SOURCE EXTRACT:
----------
- Changing regime of global interest rates has brought opportunities for reassessing asset allocation. This blog is in particular looking at global fixed income allocation from Australian investors point of view.
- The newly volatile world poses challenges for institutional investors taking global fixed income exposures while optimizing balance between risk and return.
- A combination of tactical implementation, such as currency hedging, use of passive funds/ETF, curve strategy using Carry and Roll Down factor within global bond allocation would have provided yield enhancement for global government bond portfolios.
- Globally, the tail-risk caused by climate change is no longer trivial, due to both the longer duration of government bonds and increasing emission in greenhouse gas, asset managers are looking for a solution to protect their fixed income portfolio.
For diversification and yield enhancements, it has been a long prudent practice for the asset of Australian superannuation funds to have significant allocation into global fixed income market. In recent two years, we have seen global interest rates have behave remarkably differently than what it had been for the previous two decades.
Most notable, or rather unexpected, is the speed of rising interest rates in the US, has been outpacing other developed economies. If a country’s rugby performance were to have a high correlation with the pace of rising interest rates for government borrowings, we would not have missed USA in the world cup this year. US interest rates has pushed the yield to maturity of global government bond portfolio, as represented by FTSE World Government Bond Index (WGBI) in Table 1, from 1.5% back a decade ago, into 3.7% as of September 2023. Table 1 provides the level of interest rates and weight for countries in WGBI.
----------
RAW DATA:
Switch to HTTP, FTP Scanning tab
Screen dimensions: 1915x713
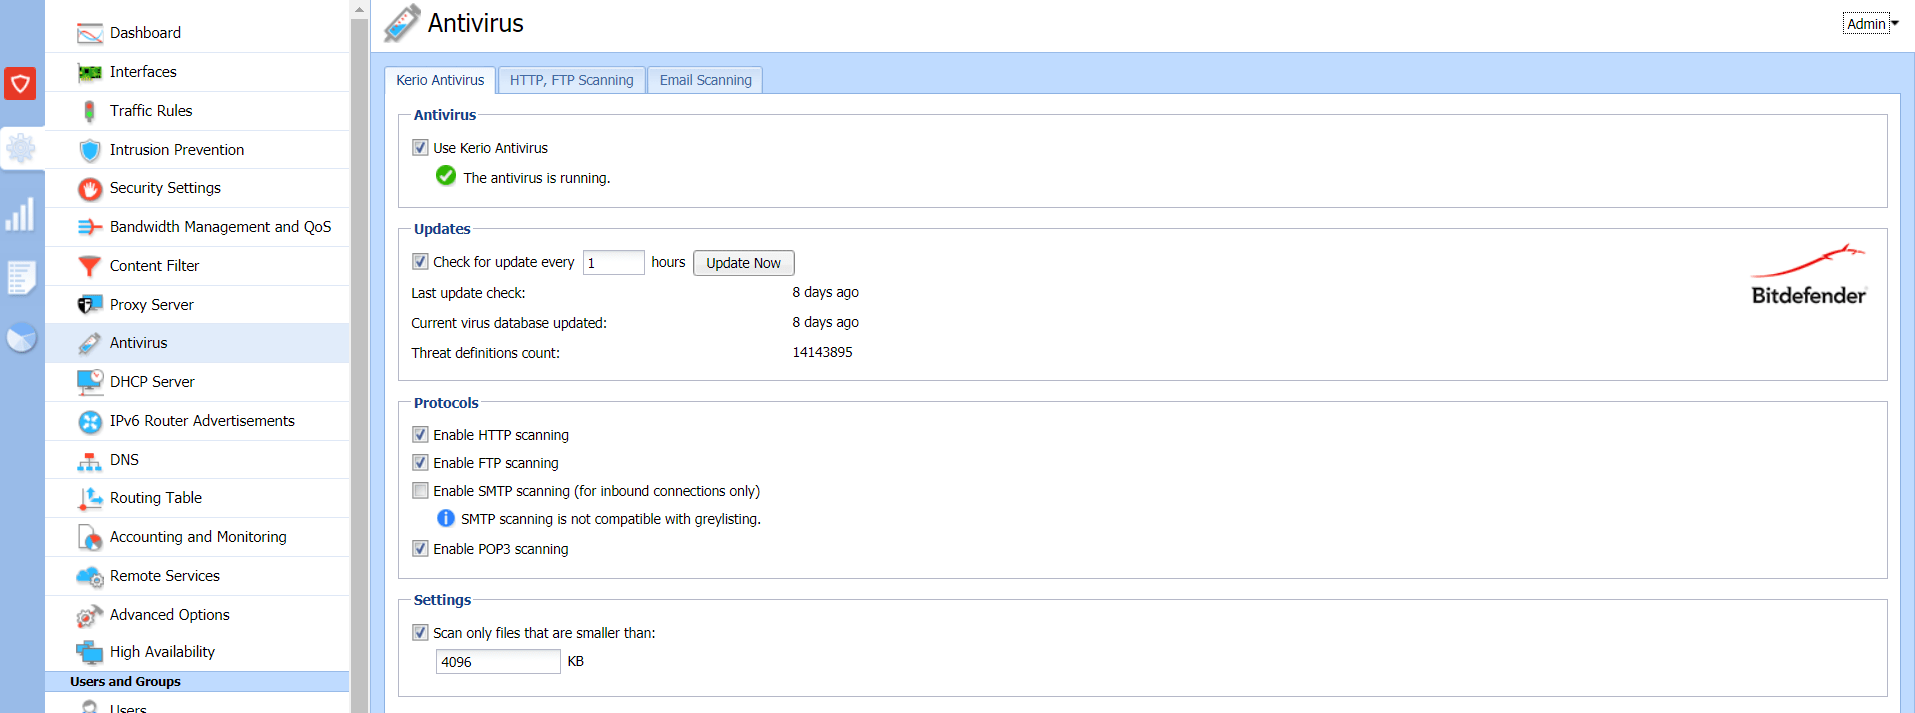pos(571,80)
----------
TASKS:
- A) Name every tactical implementation that the global fixed income passage lists as providing yield enhancement for global government bond portfolios.
- B) Copy the global fixed income passage word for word, from "- Globally, the" up to and including "fixed income portfolio.".

ANSWERS PROVIDED:
- A)
- Currency hedging
- Use of passive funds/ETF
- Curve strategy using Carry and Roll Down factor within global bond allocation

- B)
- Globally, the tail-risk caused by climate change is no longer trivial, due to both the longer duration of government bonds and increasing emission in greenhouse gas, asset managers are looking for a solution to protect their fixed income portfolio.